*TEXT BLOCK*:
Honour killings are predominantly ubiquitous in areas where there is little to no space given to civic activism. Raising awareness against such crimes from within the community means that one is expressing objections against the traditions that bind the community. The fact that institutions in these countries have not adopted zero tolerance towards killing in the name of honour, shows that there are still many that harbour feelings of acceptance. In a survey conducted across MENA to determine the nature of attitudes towards honour killings, 27% of the respondents in Algeria claimed that ‘honour killings’ are acceptable. A report released by the UNFPA stated that individual actions and a desire for change in itself can make significant differences.
The COVID-19 pandemic saw lockdowns being implemented in most countries around the world, which saw a surge in the number of domestic abuse cases worldwide. On top of this, there was an increase in the number of honour killings.
A link can be drawn between socio-economic factors (such as social status, poverty, modernisation, and education) and the deep-seated beliefs that drive one to kill based on ‘honour’.
The Elsevier Public Health Emergency accounted that provinces in Iran where most cases of honour killings were reported, were also the ones with the highest rates of poverty and unemployment. Such heinous crimes of violence against women cannot be excused under any circumstance. However, there is a link between social circumstances and the predisposition of these harmful attitudes towards women.
Additionally, women are not given a platform to subvert the conditions they are coerced to live in. While their outlooks on feminism and equality become increasingly progressive, the patriarchal attitudes of the men intensify. Modernisation threatens tradition and advocates female empowerment and freedom. Hence, to protect archaic traditions, women who desire and act upon their desire to exercise their autonomy must be eradicated. This eradication is done in the name of honour and under the guise of righteousness. Banaz Mahmod, an Iraqi Kurdish 20-year old woman, was murdered by her uncle and father because she divorced her abusive (ex)husband and pursued a relationship with an Iranian man of her choice. Yet again, those complicit in her murder roamed free until her sister, Bekhal Mahmod, aided police in investigations of her sister’s death. Banaz’s father and uncle have been convicted and are serving their sentence in prison. Yet, Bekhal still lives under a new identity and under police protection because she fears falling victim to the same fate that her sister did.

*PROVIDED DATA*:
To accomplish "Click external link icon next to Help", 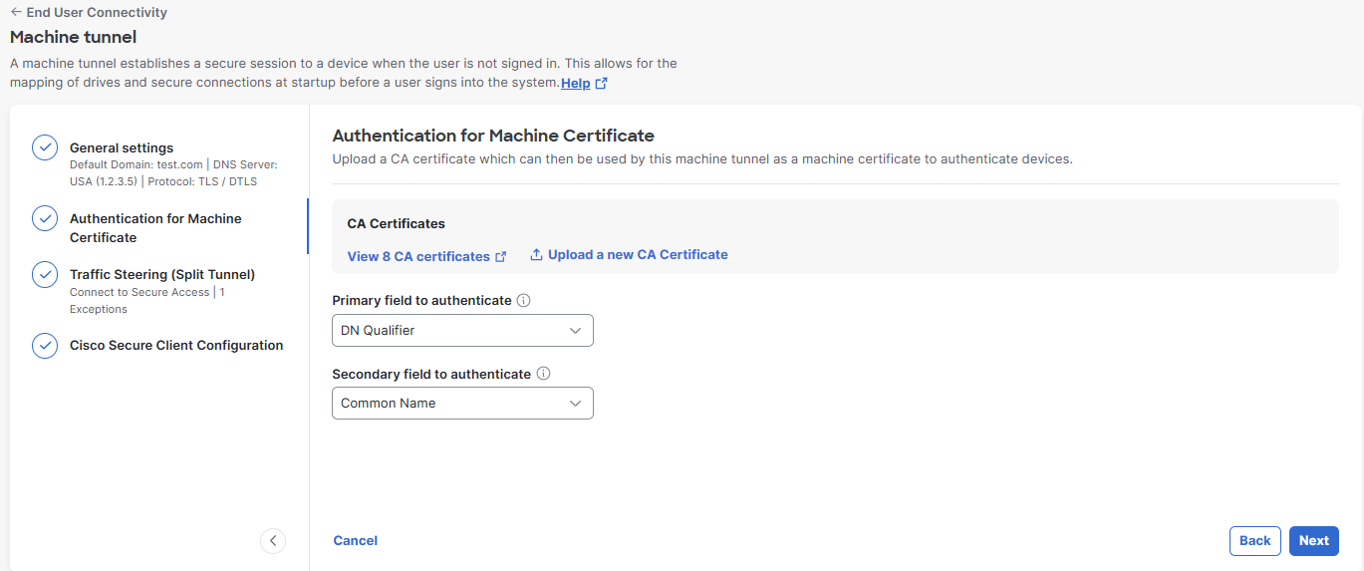I will [x=601, y=84].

*REQUIREMENT 1*:
Using the passage on honor killings, answer these:
(a) What percentage of respondents in Algeria called honor killings acceptable?
(b) In which country were the provinces with the most reported cases also those with the highest poverty and unemployment?
(c) Who murdered Banaz Mahmod?
*REQUIREMENT 2*:
Which socio-economic factors does the passage on honor killings name as linked to the beliefs behind such killings? List every one.
*REQUIREMENT 3*:
Pick up the passage on honor killings after its last sentence and continue it.
The lines above are separate material, unrelated to the passage on honor killings.

*WRITTEN RESPONSE 1*:
(a) 27%
(b) Iran
(c) Her uncle and father

*WRITTEN RESPONSE 2*:
social status, poverty, modernisation, education

*WRITTEN RESPONSE 3*:
There are organisations like Women Against Violence (WAV) that aim to break the silence surrounding abuse and violence against women. In 1992, a group of Arab women established support groups and shelters for abused women. The Director of the Nazareth-based organisation called Al-Tufula said that “We need to deal with the crime as a crime, without giving any legitimisation in our wording and attitude,” as “women were being murdered for being women.”
Education is an important tool to combat such violence – as it attacks the root of the problem. Instilling attitudes that encourage gender equality from a young age can help contribute to the larger aim of unlearning patriarchal notions of female subservience. This can help restructure young boys’ understanding of consent, respect and gender equality. It is tragic that women’s voices are heard only after they die.
This pattern must stop, for there is no honour in honour killings.